THE TASK =>
Extract all lines from the data beneath that include the word "node".

Pixel coordinate grounding data
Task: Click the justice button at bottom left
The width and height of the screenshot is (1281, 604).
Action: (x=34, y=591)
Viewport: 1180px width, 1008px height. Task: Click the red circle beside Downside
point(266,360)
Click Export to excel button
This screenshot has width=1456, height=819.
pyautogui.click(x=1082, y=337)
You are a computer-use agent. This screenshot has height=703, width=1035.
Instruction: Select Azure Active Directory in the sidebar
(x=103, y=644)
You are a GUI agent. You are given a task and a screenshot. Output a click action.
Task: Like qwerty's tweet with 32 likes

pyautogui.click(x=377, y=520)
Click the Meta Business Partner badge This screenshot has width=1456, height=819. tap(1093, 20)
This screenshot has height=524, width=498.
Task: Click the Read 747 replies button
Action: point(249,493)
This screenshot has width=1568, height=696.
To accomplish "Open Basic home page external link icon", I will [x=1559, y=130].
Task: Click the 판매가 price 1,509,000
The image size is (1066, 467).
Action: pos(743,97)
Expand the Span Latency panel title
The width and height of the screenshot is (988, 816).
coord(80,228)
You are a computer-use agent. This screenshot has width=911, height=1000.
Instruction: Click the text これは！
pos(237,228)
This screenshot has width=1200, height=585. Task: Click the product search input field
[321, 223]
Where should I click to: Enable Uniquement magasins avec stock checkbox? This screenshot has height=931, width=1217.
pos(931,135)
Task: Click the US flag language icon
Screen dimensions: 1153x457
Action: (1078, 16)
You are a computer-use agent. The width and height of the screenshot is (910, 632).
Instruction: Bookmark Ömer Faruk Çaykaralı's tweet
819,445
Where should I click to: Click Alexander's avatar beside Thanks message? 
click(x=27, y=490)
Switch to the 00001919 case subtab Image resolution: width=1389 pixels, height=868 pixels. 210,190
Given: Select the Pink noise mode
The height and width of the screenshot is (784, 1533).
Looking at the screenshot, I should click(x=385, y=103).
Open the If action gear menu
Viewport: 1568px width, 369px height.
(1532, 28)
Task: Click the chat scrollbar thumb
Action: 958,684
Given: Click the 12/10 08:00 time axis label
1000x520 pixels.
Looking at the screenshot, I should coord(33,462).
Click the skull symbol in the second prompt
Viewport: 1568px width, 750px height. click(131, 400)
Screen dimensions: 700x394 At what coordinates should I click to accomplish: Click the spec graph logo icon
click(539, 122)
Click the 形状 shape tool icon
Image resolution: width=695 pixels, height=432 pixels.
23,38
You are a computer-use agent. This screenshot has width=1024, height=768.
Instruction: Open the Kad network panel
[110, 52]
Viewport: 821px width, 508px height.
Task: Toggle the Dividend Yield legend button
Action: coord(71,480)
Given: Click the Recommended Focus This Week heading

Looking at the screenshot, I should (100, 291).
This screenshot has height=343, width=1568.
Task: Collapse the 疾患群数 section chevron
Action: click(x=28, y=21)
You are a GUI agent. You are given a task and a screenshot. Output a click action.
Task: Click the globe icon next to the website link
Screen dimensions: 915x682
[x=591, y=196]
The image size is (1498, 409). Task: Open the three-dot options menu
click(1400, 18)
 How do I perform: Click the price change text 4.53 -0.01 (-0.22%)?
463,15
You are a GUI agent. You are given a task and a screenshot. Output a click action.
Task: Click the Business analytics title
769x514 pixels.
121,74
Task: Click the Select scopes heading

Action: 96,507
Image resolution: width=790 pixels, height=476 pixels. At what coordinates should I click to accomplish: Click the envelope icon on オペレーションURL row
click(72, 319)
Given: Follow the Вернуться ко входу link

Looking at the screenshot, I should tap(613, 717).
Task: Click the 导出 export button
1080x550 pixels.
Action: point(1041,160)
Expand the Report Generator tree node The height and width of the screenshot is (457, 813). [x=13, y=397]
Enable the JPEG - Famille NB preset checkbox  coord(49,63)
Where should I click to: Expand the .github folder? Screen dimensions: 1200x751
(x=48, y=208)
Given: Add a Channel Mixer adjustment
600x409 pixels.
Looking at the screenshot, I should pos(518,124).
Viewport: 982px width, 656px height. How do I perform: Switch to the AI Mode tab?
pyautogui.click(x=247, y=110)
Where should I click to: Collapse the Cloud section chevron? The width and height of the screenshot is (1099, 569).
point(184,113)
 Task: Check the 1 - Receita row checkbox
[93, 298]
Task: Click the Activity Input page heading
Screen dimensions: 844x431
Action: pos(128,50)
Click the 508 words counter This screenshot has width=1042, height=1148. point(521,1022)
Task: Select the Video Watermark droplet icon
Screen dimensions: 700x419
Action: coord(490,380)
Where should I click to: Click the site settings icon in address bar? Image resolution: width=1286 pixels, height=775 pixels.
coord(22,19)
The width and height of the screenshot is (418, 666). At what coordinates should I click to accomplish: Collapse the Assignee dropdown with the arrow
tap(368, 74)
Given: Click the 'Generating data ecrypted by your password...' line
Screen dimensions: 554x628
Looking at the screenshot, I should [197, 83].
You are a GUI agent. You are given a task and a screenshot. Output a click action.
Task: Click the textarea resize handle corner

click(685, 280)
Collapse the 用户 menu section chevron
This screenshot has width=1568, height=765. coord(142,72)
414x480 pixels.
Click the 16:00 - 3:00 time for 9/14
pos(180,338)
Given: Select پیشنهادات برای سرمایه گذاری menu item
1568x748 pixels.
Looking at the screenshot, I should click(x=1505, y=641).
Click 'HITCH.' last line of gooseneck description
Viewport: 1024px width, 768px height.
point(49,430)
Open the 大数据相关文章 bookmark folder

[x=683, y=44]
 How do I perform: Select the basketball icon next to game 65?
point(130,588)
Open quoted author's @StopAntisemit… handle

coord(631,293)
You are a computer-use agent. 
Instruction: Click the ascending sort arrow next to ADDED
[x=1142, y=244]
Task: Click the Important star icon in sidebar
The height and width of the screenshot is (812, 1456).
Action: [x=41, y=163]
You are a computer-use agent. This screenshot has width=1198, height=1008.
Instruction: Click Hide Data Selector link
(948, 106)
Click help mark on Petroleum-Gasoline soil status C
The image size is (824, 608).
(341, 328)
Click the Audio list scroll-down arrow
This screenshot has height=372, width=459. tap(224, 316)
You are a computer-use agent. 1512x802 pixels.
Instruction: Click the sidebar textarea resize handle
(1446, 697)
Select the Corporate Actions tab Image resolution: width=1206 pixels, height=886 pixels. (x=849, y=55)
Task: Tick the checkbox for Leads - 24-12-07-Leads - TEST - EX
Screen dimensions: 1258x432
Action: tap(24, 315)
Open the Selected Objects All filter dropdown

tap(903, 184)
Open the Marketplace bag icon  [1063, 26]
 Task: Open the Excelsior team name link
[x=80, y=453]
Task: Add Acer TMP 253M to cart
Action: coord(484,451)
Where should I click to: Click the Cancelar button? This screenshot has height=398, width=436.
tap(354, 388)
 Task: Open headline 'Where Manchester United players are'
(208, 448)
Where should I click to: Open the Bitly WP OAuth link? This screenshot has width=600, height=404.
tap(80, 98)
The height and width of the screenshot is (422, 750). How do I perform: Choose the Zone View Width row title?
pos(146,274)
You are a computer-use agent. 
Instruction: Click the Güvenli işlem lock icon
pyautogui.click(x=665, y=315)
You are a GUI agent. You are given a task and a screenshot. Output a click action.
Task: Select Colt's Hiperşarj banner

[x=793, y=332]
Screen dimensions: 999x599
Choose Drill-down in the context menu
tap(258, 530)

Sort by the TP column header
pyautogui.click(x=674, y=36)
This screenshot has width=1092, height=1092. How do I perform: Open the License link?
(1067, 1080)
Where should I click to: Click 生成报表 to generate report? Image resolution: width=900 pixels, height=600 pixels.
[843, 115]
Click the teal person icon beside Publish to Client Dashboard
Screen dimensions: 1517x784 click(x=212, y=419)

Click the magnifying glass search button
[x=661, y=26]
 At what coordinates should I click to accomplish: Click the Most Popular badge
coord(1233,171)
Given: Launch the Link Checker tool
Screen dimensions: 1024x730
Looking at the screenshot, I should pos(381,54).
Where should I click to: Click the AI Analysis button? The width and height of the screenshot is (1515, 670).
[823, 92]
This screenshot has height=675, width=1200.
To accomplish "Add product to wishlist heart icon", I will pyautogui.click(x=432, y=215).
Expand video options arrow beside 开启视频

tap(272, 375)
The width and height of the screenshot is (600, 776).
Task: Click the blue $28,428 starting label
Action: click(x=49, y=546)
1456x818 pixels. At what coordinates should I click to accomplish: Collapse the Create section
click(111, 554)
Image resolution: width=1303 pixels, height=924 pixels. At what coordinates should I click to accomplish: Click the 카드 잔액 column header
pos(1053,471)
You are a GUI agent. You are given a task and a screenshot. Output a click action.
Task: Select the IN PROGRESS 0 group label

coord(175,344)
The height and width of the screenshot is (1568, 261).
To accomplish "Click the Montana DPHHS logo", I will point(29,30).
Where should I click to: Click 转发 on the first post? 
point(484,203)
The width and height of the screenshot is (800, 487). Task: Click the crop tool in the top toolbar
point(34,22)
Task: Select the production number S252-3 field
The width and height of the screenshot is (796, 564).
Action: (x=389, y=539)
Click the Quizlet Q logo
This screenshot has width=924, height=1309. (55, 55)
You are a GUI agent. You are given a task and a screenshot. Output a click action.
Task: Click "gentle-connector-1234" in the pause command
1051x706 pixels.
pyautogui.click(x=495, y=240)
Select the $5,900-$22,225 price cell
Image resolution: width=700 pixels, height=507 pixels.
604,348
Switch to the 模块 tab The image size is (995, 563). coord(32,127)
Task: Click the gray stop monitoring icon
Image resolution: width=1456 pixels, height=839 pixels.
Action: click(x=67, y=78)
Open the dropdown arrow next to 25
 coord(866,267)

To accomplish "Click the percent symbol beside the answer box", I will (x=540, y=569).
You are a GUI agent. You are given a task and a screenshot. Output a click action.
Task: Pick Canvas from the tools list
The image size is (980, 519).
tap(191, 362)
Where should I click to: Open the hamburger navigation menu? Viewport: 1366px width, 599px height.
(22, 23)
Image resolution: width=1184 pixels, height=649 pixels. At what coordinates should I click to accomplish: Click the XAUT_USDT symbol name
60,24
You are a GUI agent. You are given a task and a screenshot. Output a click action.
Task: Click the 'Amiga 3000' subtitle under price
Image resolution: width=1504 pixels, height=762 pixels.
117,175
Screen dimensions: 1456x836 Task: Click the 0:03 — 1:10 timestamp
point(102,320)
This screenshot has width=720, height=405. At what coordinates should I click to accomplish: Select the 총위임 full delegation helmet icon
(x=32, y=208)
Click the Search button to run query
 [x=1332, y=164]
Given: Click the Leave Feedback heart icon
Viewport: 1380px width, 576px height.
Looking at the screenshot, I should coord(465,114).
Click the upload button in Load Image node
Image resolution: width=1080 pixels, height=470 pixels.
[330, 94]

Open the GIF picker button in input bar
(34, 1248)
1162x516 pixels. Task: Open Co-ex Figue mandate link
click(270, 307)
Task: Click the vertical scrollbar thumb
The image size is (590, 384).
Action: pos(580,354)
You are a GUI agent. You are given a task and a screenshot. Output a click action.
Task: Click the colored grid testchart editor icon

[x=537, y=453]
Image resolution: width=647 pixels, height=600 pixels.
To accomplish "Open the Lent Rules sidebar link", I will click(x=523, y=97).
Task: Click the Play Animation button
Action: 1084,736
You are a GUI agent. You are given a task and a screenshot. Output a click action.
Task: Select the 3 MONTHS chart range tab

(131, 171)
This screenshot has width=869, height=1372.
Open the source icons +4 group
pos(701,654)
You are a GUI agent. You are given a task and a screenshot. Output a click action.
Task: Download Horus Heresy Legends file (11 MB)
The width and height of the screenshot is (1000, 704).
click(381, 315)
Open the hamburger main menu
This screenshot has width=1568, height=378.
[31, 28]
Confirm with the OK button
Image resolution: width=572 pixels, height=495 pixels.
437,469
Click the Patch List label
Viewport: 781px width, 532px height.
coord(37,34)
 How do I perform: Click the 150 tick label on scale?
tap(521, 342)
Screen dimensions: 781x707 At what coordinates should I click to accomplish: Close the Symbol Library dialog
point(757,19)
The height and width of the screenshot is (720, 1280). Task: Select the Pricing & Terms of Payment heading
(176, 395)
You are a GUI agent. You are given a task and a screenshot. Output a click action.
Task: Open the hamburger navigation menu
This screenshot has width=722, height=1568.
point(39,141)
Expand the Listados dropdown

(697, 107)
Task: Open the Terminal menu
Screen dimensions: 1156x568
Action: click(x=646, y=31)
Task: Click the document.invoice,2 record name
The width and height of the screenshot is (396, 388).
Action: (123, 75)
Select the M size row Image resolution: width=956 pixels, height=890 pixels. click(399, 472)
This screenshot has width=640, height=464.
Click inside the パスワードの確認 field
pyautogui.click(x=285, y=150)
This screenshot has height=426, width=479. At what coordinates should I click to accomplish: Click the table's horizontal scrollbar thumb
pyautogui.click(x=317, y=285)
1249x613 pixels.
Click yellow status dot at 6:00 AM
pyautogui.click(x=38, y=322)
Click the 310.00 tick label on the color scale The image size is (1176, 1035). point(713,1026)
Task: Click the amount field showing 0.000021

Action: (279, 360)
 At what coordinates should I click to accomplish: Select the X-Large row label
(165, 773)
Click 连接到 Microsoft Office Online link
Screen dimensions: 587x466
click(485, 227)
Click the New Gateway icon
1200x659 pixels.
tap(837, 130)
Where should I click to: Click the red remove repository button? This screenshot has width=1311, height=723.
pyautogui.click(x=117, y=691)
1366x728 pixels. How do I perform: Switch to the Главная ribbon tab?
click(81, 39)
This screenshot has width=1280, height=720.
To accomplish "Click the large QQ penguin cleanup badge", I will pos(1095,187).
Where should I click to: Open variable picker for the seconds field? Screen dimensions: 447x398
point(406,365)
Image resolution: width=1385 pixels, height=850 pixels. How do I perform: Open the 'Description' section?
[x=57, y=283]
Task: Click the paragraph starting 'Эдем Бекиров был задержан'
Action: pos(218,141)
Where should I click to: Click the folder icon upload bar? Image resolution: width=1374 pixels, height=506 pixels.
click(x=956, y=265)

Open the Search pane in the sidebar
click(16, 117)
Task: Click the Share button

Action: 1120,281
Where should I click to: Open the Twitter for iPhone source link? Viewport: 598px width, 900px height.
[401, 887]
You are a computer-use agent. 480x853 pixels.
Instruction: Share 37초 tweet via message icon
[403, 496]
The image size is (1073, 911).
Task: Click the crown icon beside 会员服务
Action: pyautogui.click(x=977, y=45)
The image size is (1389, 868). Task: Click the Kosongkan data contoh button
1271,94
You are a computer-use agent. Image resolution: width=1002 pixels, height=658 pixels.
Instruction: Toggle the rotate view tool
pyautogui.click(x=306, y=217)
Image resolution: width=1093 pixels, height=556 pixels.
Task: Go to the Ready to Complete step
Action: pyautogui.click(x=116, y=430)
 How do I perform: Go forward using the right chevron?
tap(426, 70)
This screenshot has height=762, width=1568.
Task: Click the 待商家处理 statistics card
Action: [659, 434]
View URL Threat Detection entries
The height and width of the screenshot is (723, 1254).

EXERCISE OUTPUT =>
Expand the Report Generator tree node The height and width of the screenshot is (457, 813). [x=13, y=397]
Click the upload button in Load Image node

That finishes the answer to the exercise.